Paige pushes back from the table, grabbing a glass and stealing some ice from the cooler, before she's off to the tap. "That's what I said. I was like, you know you're sleeping with a corpse, and all I got out of her was, 'Yeah, I know all that.' Lord, it gives me the willies just thinking about it. And the last time I talked to her, he didn't. But she said he was going to tell her. I dunno, I guess that part's not really my business. Guess he isn't either. It just hurt me, you know?" The glass fills easily enough, and she's on her way back to the table, "You know I can't stop doing my job, Jed, anymore than you can stop doing yours. I wasn't put on this earth to just let my powers rot, die off inside me or build up inside me with no release until they explode out of control. And I'm tired of playing, Jed. It doesn't even pay off. It doesn't ever pay off. And you know I tried." Which she did, when she first came. She even went out on dates and everything. Sometimes even two in a row, with the same person, before they took off running, "Besides, it's not like the family needs me to carry on the bloodline. Isaac and Paul made sure their wives popped out enough that the bloodline's covered. Jed, I'd rather be alone that always hurting." And with that, and a stab of a fork into her potato salad, she tucks into her lunch. No, she's not removing herself from the conversation at all. But come on…it's venison…in a burger. With extra cheese.

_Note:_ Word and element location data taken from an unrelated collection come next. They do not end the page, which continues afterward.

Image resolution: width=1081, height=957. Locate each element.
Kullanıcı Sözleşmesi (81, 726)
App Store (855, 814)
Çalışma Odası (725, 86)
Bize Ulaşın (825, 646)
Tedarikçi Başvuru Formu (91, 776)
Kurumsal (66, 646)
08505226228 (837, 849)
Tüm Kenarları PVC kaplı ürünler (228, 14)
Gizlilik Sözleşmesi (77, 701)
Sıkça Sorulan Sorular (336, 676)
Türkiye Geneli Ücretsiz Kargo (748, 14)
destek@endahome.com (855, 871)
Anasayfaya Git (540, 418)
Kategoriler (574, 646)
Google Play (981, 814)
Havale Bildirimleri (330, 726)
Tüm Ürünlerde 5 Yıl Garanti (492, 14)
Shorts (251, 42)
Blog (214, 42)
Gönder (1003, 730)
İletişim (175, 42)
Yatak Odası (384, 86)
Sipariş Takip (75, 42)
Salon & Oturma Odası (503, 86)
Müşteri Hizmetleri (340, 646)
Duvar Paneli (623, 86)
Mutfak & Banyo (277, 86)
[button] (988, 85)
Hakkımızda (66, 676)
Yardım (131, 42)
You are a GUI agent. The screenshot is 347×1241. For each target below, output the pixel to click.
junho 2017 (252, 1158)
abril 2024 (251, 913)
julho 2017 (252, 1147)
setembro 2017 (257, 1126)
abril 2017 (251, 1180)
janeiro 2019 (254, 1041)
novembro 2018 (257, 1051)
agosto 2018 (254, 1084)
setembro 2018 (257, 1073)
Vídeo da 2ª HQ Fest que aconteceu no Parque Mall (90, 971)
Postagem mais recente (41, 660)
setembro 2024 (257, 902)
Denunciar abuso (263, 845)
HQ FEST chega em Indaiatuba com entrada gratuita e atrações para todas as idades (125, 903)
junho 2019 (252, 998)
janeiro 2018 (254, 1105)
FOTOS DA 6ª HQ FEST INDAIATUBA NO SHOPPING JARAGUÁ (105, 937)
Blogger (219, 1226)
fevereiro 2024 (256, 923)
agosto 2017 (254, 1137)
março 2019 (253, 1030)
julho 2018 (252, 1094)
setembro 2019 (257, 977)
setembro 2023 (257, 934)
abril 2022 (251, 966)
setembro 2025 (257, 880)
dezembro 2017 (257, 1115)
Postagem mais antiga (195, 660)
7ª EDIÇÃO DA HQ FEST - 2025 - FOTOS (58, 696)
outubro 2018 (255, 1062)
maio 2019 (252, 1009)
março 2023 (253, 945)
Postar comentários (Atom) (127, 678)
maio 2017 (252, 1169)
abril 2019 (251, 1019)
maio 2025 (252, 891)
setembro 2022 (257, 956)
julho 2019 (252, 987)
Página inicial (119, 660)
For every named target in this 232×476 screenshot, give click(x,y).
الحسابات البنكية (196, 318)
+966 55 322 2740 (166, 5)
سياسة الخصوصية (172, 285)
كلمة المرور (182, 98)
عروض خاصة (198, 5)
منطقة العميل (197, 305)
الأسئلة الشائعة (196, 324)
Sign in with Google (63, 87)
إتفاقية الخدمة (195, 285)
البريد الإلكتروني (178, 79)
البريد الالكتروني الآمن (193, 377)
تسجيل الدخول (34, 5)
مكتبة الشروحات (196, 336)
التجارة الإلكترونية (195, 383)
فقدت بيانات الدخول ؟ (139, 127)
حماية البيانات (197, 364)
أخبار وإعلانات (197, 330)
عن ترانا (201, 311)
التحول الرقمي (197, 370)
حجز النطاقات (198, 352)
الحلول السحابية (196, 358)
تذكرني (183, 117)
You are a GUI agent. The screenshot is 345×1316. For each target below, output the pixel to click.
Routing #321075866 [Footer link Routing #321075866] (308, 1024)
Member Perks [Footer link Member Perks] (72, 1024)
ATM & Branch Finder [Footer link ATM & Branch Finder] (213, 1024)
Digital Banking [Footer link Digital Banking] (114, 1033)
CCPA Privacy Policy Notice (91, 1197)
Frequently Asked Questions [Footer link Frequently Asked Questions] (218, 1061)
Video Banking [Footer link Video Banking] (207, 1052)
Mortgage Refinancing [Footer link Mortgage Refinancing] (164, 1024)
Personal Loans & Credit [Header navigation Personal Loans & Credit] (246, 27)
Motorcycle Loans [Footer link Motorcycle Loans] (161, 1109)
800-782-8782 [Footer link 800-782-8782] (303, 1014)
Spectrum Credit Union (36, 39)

Jed picks up the burger using both hands. The left one still has a tremor, but with the support of the right, he can hold his food relatively still so he can bite into it. Ahhhhhh, damn but that's good. He lets out a soft sigh of pleasure and takes another bite as he listens to his 'niece' shaking his head again. "Ugh. Stop already, you'll put me off m'food!" But when she switches to defending her job, Jed counters, "Bullsheeit. I do what I do because I love it, because it means somethin' to me and because I'm good at it. It makes me a livin' and I like what I do. Not t'many people can say that. This job of yers, if you do it just to bleed off her powers, well hell, there's plenty o'jobs that'll do that. But this job runs you into the dirt, Paige. Makes you take drugs you oughten' need, burns you out. Now me? I can take a day off whenevers I need to, and I do." Sighing, Jed shifts forward and reaches out, laying his good hand on Paige's arm and noting, "I just don't like seein' yeh like this. T'ain't natural and you and I both knows there's gots to be a better way." Shaking his head, Jed mutters, "And damnit girl, it ain't about carrying on no bloodline. Hells, this branch of the Coulton family dies with me and I sure as hell don't give a damn. This is about you havin' somethin' fer yerself. Yer young, yer smart, yer funny, yer beautiful, and yeh deserve a man who loves yeh, hell, you just deserve better. Ahhhh, dangnabit girl, you is even more stubborn and bullheaded than me." Sighing, Jed shakes his head and waves his hand. "Well, you'll do as you please, no doubt, even if it does run yeh into an early grave. T'ain't nuthin' I can do about it if you don't bother to heed yer elders…"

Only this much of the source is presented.